Short problem:
Answer these from the excerpt about Milton's death scene:
(a) Which scene does the writer call brilliant?
(b) What name does the narrator give for the one who was still gone?
(c) What was Milton's last word?

Excerpt:

What were your favorite scenes or sections of the book? I had SO many favorites, but for starters, I thought Milton's death scene was brilliant. It was so touching and beautiful. And it really made me feel for this character, maybe for the first time in the book.
He was crying not because he was about to die but because I, Calliope, was still gone, because he had failed to save me, because he had done everything he could to get me back and still I was missing.
As the car tipped its nose down, the river appeared again. Milton Stephanides, an old navy man, prepared to meet it. Right at the end he was no longer thinking about me. I have to be honest and record Milton's thoughts as they occurred to him. At the very end he wasn't thinking about me or Tessie or any of us. There was no time. As the car plunged, Milton only had time to be astonished by the way things had turned out. All his life he had lectured everybody about the right way to do things and now he had done this, the stupidest thing ever. He could hardly believe he had loused things up quite so badly. His last word, therefore, was spoken softly, without anger or fear, only with bewilderment and a measure of bravery. "Birdbrain," Milton said, to himself, in his last Cadillac. And then the water claimed him.

Information given:

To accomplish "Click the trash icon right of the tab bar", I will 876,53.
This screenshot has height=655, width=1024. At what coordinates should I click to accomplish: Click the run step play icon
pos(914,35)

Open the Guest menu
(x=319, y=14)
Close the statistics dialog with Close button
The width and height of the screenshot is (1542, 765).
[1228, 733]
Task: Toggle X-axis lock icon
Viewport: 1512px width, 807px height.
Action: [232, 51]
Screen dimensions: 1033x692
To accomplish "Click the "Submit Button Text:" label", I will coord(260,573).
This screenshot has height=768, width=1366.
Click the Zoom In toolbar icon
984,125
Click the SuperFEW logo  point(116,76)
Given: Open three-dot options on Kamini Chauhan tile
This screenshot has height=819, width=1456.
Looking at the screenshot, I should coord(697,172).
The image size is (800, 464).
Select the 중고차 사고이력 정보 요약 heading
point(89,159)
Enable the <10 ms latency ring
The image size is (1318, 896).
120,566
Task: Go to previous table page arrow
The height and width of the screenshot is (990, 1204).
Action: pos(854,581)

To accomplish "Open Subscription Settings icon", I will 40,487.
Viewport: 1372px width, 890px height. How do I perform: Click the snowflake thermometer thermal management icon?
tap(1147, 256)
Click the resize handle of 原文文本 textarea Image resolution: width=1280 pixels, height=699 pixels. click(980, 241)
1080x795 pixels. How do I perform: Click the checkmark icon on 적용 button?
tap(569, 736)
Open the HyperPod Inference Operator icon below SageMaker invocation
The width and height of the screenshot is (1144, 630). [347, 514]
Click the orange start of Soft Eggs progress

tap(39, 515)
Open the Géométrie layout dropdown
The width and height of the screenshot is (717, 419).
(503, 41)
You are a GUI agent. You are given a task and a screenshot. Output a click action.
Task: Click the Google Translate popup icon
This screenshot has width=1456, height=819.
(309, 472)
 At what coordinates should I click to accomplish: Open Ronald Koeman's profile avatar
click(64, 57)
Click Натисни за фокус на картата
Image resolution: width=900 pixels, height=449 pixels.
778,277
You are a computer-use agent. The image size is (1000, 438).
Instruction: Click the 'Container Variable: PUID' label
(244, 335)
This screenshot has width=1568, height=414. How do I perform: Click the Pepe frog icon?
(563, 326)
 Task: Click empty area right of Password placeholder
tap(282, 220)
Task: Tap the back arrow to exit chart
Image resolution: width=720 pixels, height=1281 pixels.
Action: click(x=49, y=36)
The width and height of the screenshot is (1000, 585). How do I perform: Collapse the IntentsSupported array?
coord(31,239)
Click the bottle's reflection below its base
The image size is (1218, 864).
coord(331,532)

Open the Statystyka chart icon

Solution:
(a) Milton's death scene
(b) Calliope
(c) "Birdbrain"